Plame in the Courtroom
Is the Intelligence Identities Protection Act really impossible to prove?
By Elizabeth de la Vega
Pundits right, left, and center have reached a rare unanimous verdict about one aspect of the grand jury investigation into the Valerie Plame leak: They've decided that no charges can be brought under the Intelligence Identities Protection Act of 1982, because it imposes an impossibly high standard for proof of intent.
Typically, writing for Slate on July 19th, Christopher Hitchens described the 1982 Act as a "silly law" that requires that "you knowingly wish to expose the cover of a CIA officer who you understand may be harmed as a result." Similarly, columnist Richard Cohen, in the July 14 Washington Post, said he thought Rove was a "political opportunist, not a traitor" and that he didn't think Rove "specifically intended to blow the cover of a CIA agent." Such examples could be multiplied many times over.

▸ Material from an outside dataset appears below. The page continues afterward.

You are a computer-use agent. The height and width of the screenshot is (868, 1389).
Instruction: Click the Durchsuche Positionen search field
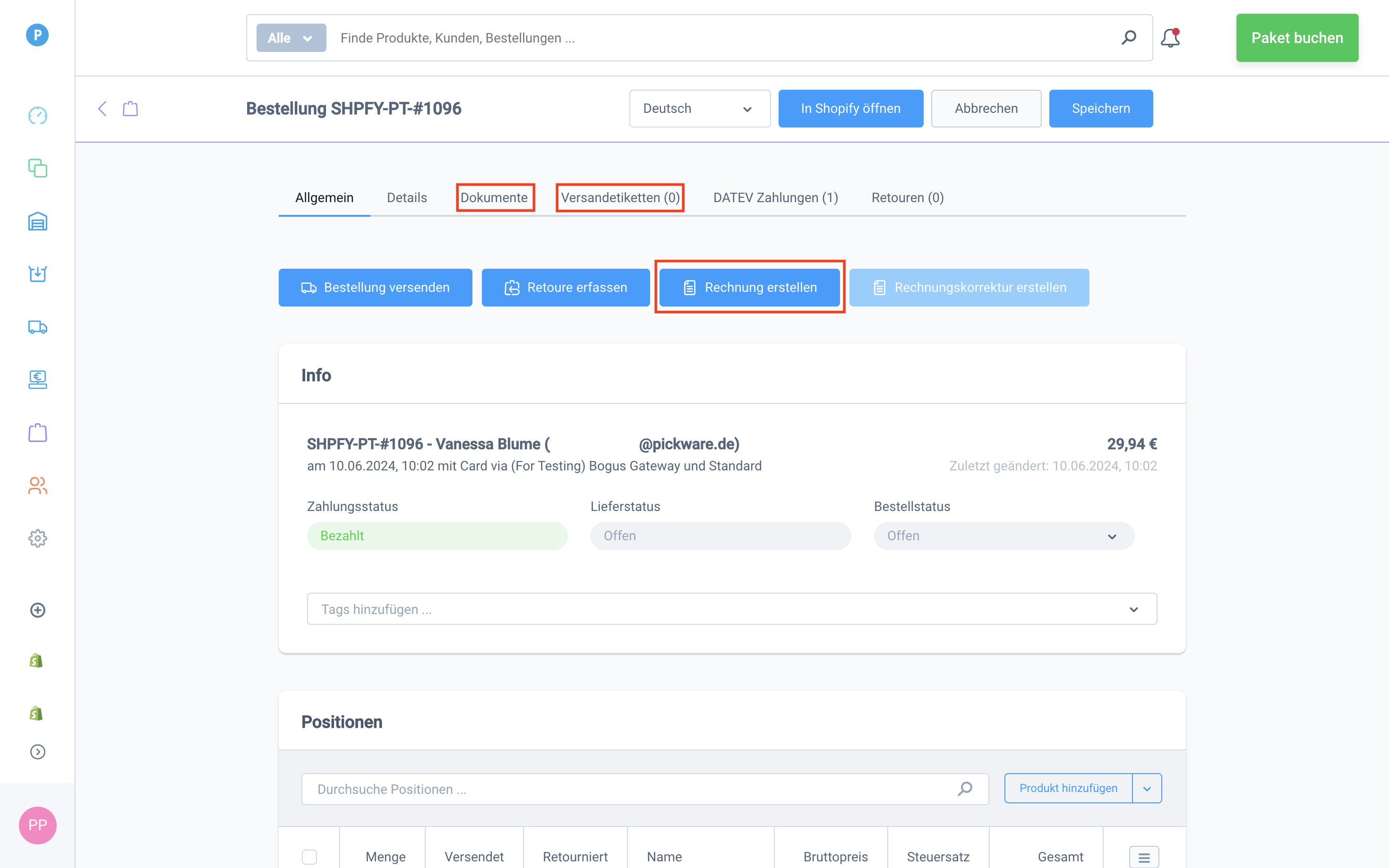pos(632,789)
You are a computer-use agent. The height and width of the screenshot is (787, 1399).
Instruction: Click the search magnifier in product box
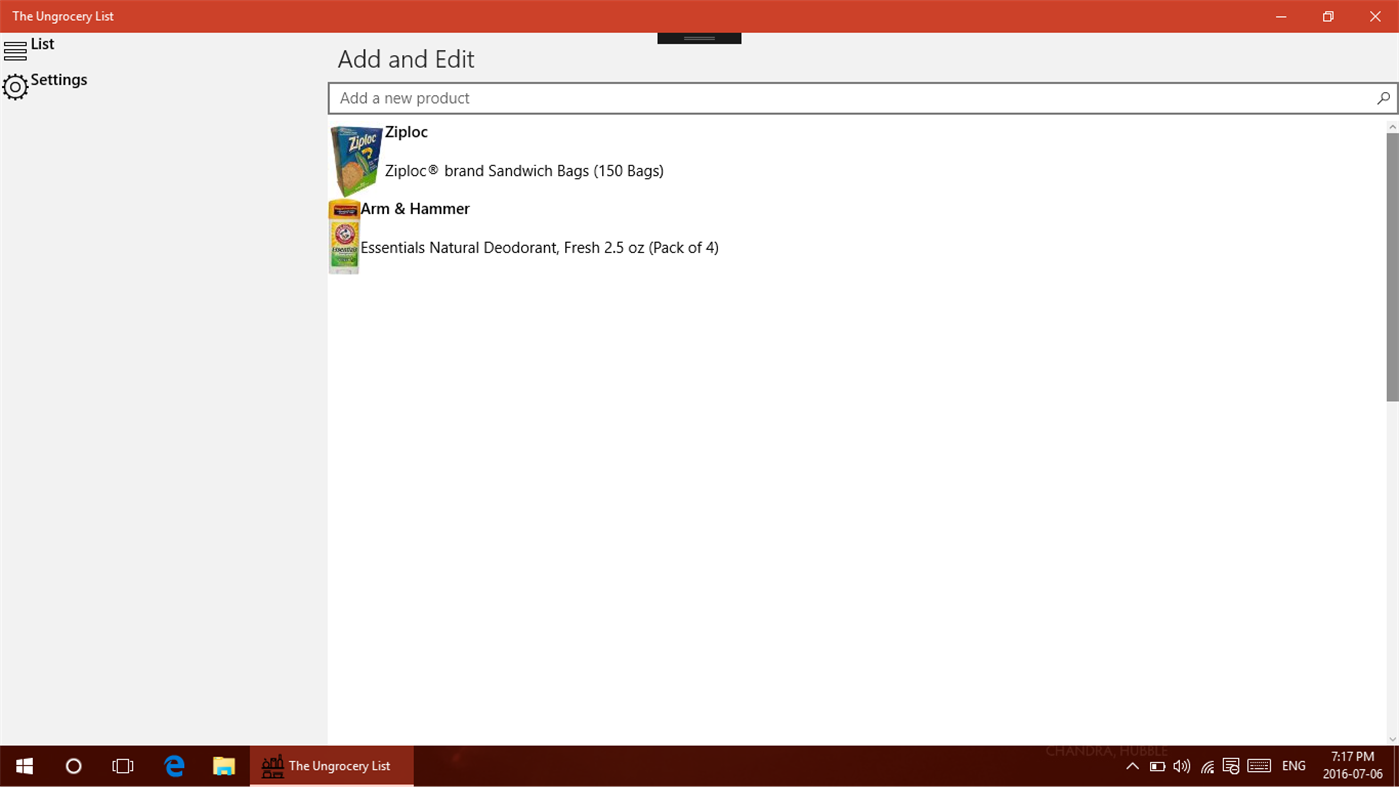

Shocking as it may seem, however, the pundits are wrong; and their casual summaries of the requirements of the 1982 statute betray a fundamental misunderstanding regarding proof of criminal intent.
Do you have to intend to harm a CIA agent or jeopardize national security in order to violate the Intelligence Identities Protection Act? The answer is no.
Before presenting any case, a prosecutor like Special Counsel Patrick Fitzgerald in the Plame case has to figure out "the elements of the crime"; in other words, the factors he has to prove under whatever statute he is considering. If a grand jury finds probable cause to believe that each element has been proved, it may then return an indictment. At trial, the judge instructs the jury about these same elements. Parties can argue about whether the elements have been proved beyond a reasonable doubt, but neither side can add, delete, or modify the elements even slightly to suit their arguments.
Why can't you change the elements? Because they come from the exact wording of the statute.
This then is what the Intelligence Identities Protection Act of 1982 says:
"Whoever, having or having had authorized access to classified information that identifies a covert agent, intentionally discloses any information identifying such covert agent to any individual not authorized to received classified information, knowing that the information disclosed so identifies such covert agent and that the U.S. is taking affirmative measures to conceal such covert agent‘s intelligence relationship to the U.S. [shall be guilty of a crime]."
To figure out the elements that must be proved, you simply break this run-on sentence into subparts in the following manner:
A defendant must:
(1) have authorized access to classified information that identifies a covert agent;
(2) "intentionally disclose" the information;
(3) disclose it to one not authorized to receive classified information;
(4) know the information he is disclosing identifies the covert agent; and
(5) know that the U.S. is taking affirmative measures to conceal the covert agent's intelligence relationship to the United States.
Proof of these five elements -- and no others -- is what's required under the 1982 legislation.